Tampoco por su trayectoria política que no tuvo, a fin de cuentas, relevancia alguna. Pero sí porque formó parte de esa galería de conspiradores que, como Avinareta, tienen algo tan soberbio y tan poco útil a la vez que tan español. Permítanme detenerme en este aspecto.
El propio Trevijano contó algunas de sus conjuras que no pasaron de ser comedias bufas, pero divertidas. Un ejemplo – tienen el relato de su propia voz en youtube – es cuando decidió conspirar contra Franco sabedor de que el dictador había sufrido una lipotimia. Pensó entonces Trevijano en que Franco se muriera – como si no lo hubieran pensado antes y después muchos otros – y en traerse entonces a don Juan desde Portugal para proclamarlo rey. La historia – como no podía ser menos – no llegó a nada y como el mismo Trevijano reconocía en un relato acabó con un empleado y con él corriendo por la calle.

*Información proporcionada*
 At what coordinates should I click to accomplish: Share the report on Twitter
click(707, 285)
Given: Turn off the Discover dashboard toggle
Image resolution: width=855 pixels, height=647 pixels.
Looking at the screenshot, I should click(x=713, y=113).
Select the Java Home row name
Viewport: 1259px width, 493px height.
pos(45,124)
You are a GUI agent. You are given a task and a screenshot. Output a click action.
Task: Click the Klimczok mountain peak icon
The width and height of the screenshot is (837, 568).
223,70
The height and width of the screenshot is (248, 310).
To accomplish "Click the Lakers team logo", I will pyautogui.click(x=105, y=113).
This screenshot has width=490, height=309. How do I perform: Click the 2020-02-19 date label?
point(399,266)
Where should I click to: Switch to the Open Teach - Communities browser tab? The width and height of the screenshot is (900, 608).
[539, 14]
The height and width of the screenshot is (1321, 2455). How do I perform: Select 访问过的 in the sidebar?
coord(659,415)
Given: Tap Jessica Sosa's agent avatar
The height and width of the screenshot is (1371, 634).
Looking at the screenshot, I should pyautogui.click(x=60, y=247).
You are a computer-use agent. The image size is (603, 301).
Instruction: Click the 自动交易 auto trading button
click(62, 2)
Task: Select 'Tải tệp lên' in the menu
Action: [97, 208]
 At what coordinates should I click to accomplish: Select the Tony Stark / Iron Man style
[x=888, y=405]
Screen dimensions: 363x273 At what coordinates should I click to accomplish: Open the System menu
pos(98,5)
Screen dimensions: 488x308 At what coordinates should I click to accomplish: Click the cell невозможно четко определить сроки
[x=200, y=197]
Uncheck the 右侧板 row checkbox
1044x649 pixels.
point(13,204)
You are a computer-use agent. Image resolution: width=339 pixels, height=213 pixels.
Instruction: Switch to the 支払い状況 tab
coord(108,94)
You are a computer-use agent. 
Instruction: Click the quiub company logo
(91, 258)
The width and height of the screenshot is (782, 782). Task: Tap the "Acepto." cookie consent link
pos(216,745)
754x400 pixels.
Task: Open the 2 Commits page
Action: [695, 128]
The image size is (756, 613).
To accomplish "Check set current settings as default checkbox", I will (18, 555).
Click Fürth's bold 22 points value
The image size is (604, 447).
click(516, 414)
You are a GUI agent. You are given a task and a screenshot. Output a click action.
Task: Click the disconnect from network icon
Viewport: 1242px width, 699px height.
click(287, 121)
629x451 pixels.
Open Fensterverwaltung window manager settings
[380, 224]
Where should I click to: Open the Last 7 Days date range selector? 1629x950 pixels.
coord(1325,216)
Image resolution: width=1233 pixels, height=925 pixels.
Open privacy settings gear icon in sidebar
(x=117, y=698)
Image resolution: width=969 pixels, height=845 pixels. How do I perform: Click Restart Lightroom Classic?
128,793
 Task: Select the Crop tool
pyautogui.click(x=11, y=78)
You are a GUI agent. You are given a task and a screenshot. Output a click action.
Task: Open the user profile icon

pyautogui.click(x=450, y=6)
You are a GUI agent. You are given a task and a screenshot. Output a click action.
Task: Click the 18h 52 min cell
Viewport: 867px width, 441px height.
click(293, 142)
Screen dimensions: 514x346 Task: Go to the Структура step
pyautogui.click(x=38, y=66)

*Ejercicio propuesto*
Repite sin cambios el fragmento del texto sobre Trevijano que empieza en las palabras "El propio Trevijano" y termina después de "por la calle.". El listado constituye un material independiente del texto sobre Trevijano.

*Tarea resuelta*
El propio Trevijano contó algunas de sus conjuras que no pasaron de ser comedias bufas, pero divertidas. Un ejemplo – tienen el relato de su propia voz en youtube – es cuando decidió conspirar contra Franco sabedor de que el dictador había sufrido una lipotimia. Pensó entonces Trevijano en que Franco se muriera – como si no lo hubieran pensado antes y después muchos otros – y en traerse entonces a don Juan desde Portugal para proclamarlo rey. La historia – como no podía ser menos – no llegó a nada y como el mismo Trevijano reconocía en un relato acabó con un empleado y con él corriendo por la calle.